Task requirements:
When you reach the line with "Instruction: Click the", transcribe it and each line after it through the last one below, exactly. Pictures stay out.

── Supplied data

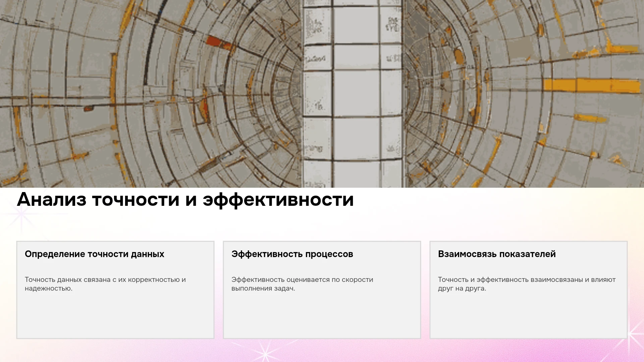Select the white grid column in header image
The image size is (644, 362).
pyautogui.click(x=352, y=94)
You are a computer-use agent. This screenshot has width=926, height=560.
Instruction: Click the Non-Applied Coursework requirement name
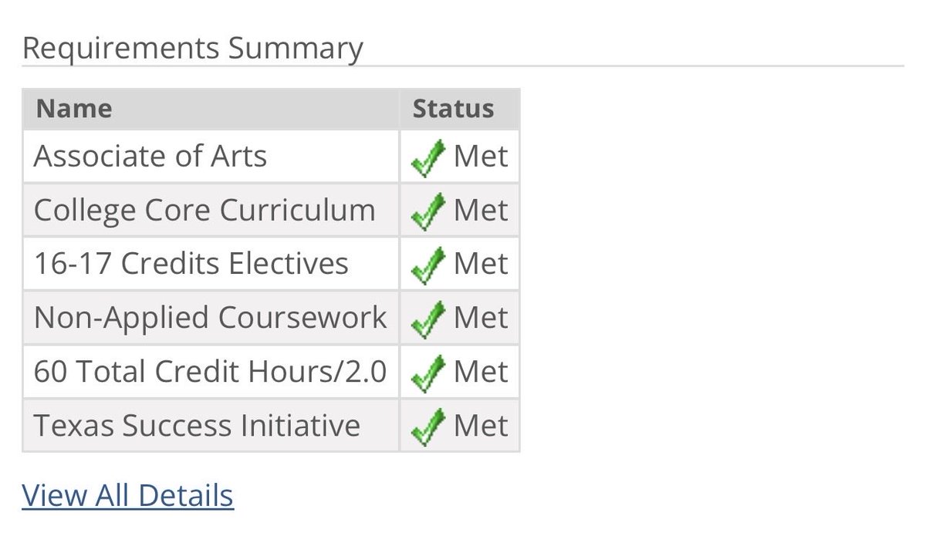211,319
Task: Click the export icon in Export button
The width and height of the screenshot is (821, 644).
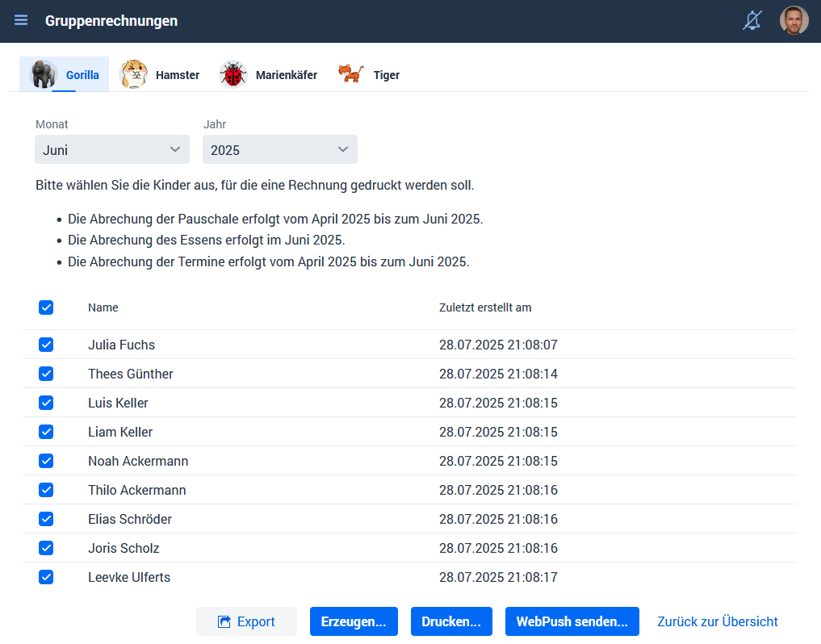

────

Result:
Instruction: Click the Non-Applied Coursework requirement name
211,319
Task: Click the export icon in Export button
The width and height of the screenshot is (821, 644).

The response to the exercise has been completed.